Хотя, разве вы поймете, — махнул он рукой, решив не объяснять научной ценности предстоящего знакомства.
— И все-таки придется обойти, — упрямо возразил Санчес.
— Тогда вы идите в какую угодно сторону, а мы с молодым человеком пойдем в гости.
— Не пойдете. Мне поручено охранять вас, и за вашу жизнь я отвечаю головой. — Санчес был неумолим. Ведь встреча с бушменами нарушала конспирацию, столь необходимую для их передвижения.
Профессор вдруг рассмеялся.
— Полковник, неужели вы думаете, что бушмены сидят и ждут нашего решения — навещать их или нет? Успокойтесь, они давно нас засекли и внимательно следят за нашим продвижением.
Как бы в подтверждение слов Вентуры из тростника показался пучок перьев, а потом маленькая круглая голова желто-коричневого цвета с правильными чертами лица.
Обратный путь Рубцов почти весь пробежал. Бежал небыстро, но не останавливаясь. Бежал налегке. Даже не взял автомат, только пистолет и насадку-глушитель. Рация осталась у Сантуша, поэтому подполковник пребывал в полном неведении, уверенный в одном: раз Женька взмолила его о помощи, значит, у вертолетов происходит что-то непредвиденное. Тут же вспомнился Рубцову странный разговор между Емельяновым и Санчесом в госпитале. Они говорили по-испански. Подполковника тогда не интересовали их секреты.
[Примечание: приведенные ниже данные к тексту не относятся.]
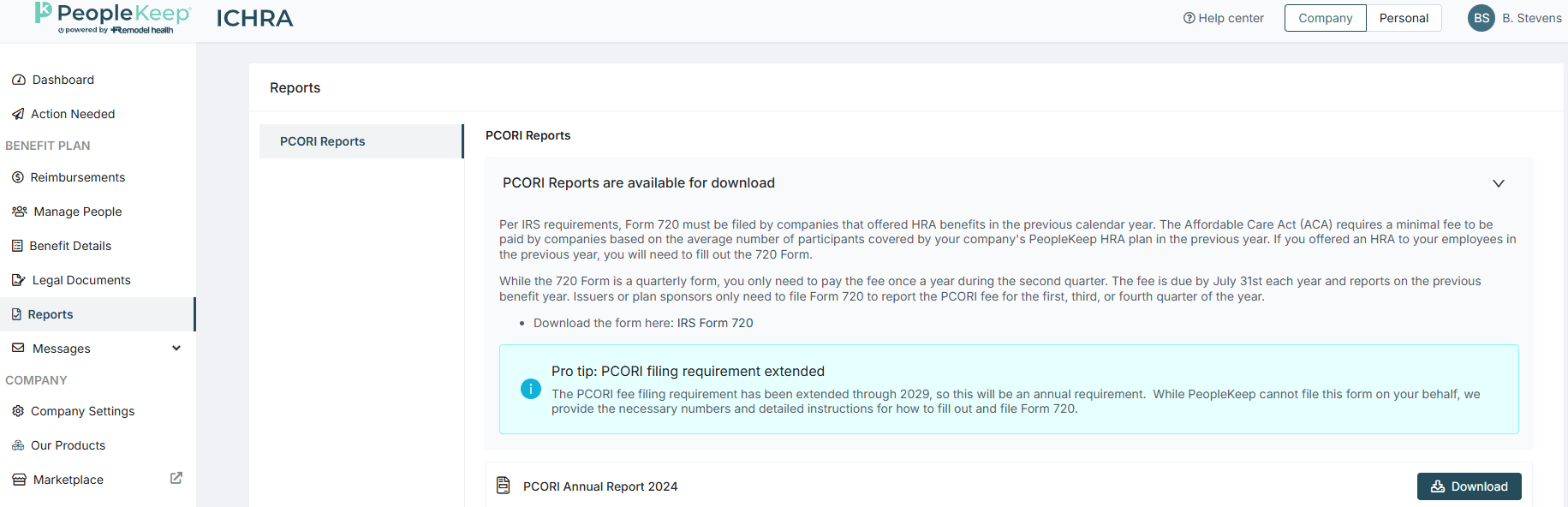
Task: Click the Legal Documents signing icon
Action: tap(19, 280)
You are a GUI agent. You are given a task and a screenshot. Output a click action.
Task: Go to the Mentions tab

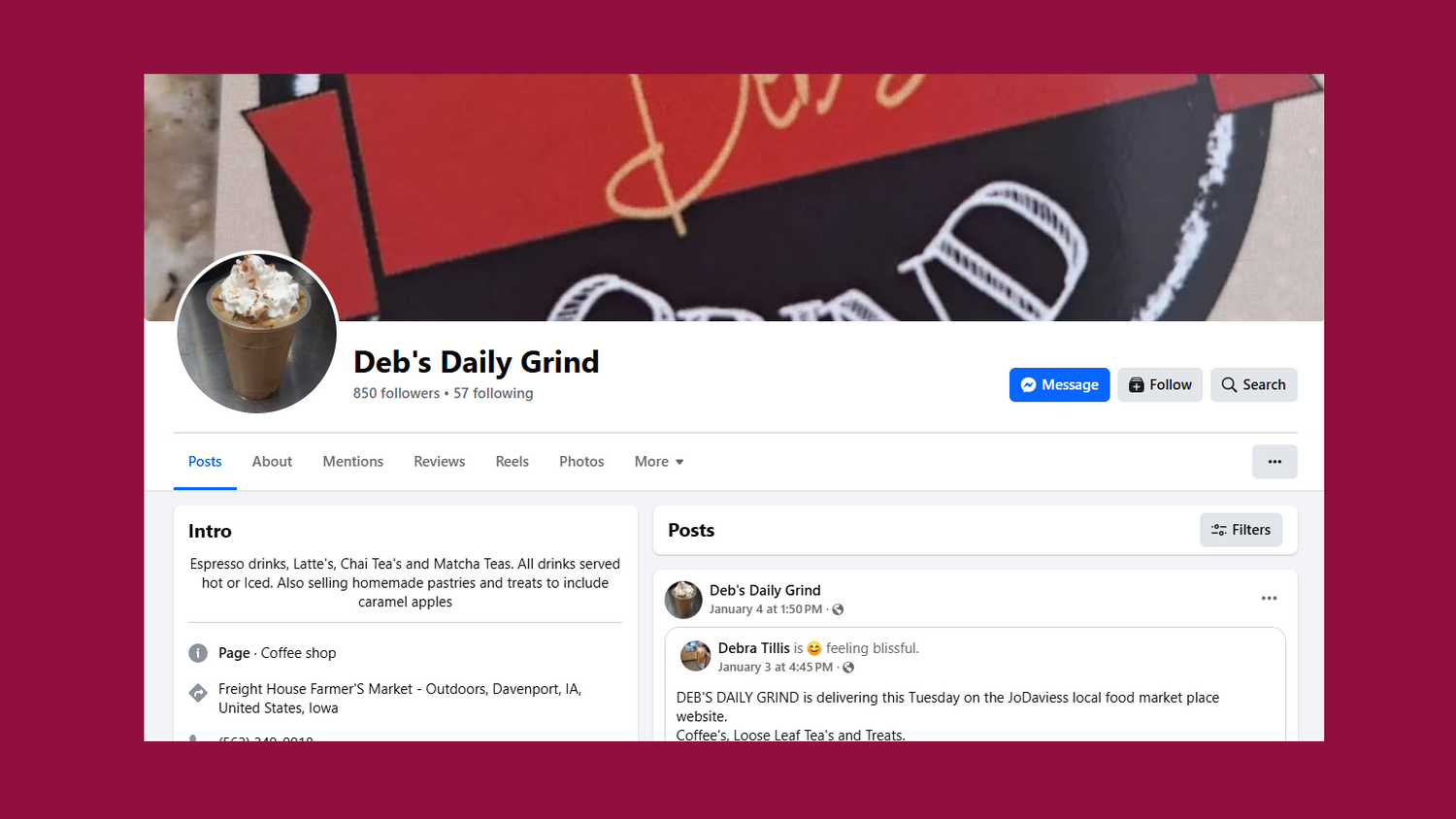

А то, что секреты были, — точно. Иначе объяснялись бы при нем по-русски. Единственное слово, проскользнувшее в их разговоре и понятое Рубцовым, — вентиляторы. В военном обиходе так говорят о вертолетах. Жаль, что не вник тогда. Теперь приходится бежать в полной неизвестности.
Наконец высоко в небе показалась необъятная крона баобаба, под которым расположился лагерь. Рубцов перешел на шаг, чтобы отдышаться и расслабиться. Как ни тянуло узнать о происходящем возле вертолетов, подполковник заставил себя усесться под огромным валуном метров семи в высоту и высоко поднять ноги, примостив их на древовидный коренастый папоротник. Лучший способ восстановить силы. Но отдыхать пришлось недолго. Вдоль спины возникло какое-то беспорядочное движение, и в шею впились сразу дюжины иголок. Рубцов вскочил. Оказывается, он собрался отдыхать, привалившись спиной к термитнику.
Пока подполковник подпрыгивал и матерился, сбрасывая с себя нахальных термитов, усталость и напряжение исчезли сами собой. Припадая к земле и сливаясь с ней своим пятнистым комбинезоном, Рубцов осторожно приближался к лагерю. Весь баобаб, под которым они ночевали, открылся его взору. Но палаток почему-то не было. Зато увиденное превзошло все ожидания. Три огромных ангольца из числа оставшихся с советскими летчиками прижали к стволу баобаба, более похожему на стену, медсестру Женьку и скобами прибивали к дереву ее распятые руки. Женька извивалась всем телом, мотала головой, кричала, но усилия ее были бесполезны.